As a corollary to this the Accounts & Audit Officers may be placed in the Pay Band PB-3 with upgraded Grade Pay of rs.5400 considering the fact that this is a promotional post with higher functional responsibilities and Sr. Audit/Accounts Officers may be given pay band PB-3 with Grade Pay of Rs.6600 for the same reason.

It may also be pointed out that the observation VI CPC (vide para 7.56 of their report) that “upgrading the Sr. Audit/Accounts Officers pay scales any further will place them in a higher level than the entry grade of IA&AS which is a promotion post” is not correct.                  The senior Accounts/Audit Officers are not promoted to the entry grade of IA&AS. They have been promoted to S-19 post which has now been granted Grade Pay of Rs.6600. That is why the post of Sr. Audit/Accounts Officer may be given Pay Band PB-3 with grade pay of Rs.6600.



12 monthly average index of 536 (AICPI-IW) 1982 series corresponds to 74.97% increase over the base index of 306.33 prescribed by V CPC. Since 74% increase in D.A. has only been merged in emoluments (Pay Band), this increase corresponds to 12 monthly average index of 533.02 of cost of living Index (1982=100) series.

The base index for the VI CPC. Pay Scale should therefore be 533.02 of 1992 index i.e. 115.12 in (2001=100) series.

It is, therefore, proposed that the base index in (2001=100) series for the computation of D.A. in pay scale of VI CPC may be taken as 115.12 and not 115.76.

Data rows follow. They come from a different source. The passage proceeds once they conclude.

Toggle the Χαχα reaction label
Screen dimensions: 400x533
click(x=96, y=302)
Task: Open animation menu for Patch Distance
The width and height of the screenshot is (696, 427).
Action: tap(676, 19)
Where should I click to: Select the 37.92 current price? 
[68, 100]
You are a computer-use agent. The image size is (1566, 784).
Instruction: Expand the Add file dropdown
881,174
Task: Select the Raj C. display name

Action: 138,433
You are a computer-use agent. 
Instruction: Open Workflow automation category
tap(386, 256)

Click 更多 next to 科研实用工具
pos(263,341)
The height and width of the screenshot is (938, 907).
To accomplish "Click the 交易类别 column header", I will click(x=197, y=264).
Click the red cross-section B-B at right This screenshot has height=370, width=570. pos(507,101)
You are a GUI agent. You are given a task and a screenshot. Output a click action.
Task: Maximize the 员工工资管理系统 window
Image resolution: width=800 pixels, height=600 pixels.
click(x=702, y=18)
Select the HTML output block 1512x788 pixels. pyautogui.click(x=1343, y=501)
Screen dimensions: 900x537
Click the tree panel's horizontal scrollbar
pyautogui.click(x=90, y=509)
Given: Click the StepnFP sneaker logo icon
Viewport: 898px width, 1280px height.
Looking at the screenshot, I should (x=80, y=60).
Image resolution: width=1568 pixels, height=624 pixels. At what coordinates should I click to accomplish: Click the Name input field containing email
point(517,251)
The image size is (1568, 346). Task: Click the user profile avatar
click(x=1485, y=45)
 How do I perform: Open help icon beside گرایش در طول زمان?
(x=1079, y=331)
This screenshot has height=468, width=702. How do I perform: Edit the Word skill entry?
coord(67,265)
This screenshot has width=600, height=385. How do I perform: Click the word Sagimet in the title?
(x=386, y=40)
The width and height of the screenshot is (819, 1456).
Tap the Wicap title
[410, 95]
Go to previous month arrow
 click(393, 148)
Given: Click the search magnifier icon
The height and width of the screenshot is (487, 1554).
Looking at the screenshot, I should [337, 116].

The Government of India have been following the AICPI Index (IW) ever since the time of CPC I, chaired then by Justice Varadachariar. In CPC I, it was 1939=100 base. CPC II Justice Jagannath Das Commission also based their recommendations on 1960=100 base. CPC V ordered DA / DR to be on 1982 =100 Base. CPC VI have preferred 2001=100 base.

Successive Pay Commissions have been suggesting a separate AICPI for white collar workers as different from the skilled / unskilled factory / industrial workers. They had pleaded for a different basket of inputs since the basic needs of a wage earner in a factory or an industrial worker are different from clerks / supervisors / operatives / management level employees (white collar workers). But the Government of India have not taken a decision although some sort of an index has been evolved by the Statistical Department of the Central Government Hence on date this AICPI (IW) is the base for fixing the bench mark for Government salaries as well.

All along, based on AICPI (IW) 1982= 100 base the Government had sanctioned DA / DR at 74% of the 1.1.1996 level wages. (1.1.96 wages were on 306.33, average point). In the Government of India arrangement of DA / DR grant decimal increases in percentage are not considered. At 536 point the actual percentage is not 74% but more, namely 74.844 say 74.84. And we reach 74% when the AICPI (IW) reaches (306.33 X 0.74 = 533.01. Hence when 74% is included as salary on 31.12.2005, the start for the 1.1.2006 salary structure should be only 533.01 and not 536. This when converted to 2001 = 100 base by the factor 4.63 we get 533.01 / 4.63=115 .1209 say 115.12. It is therefore proposed that D.A. increases be computed on the basis of AICPI (IW) 115.12 and not 115.76.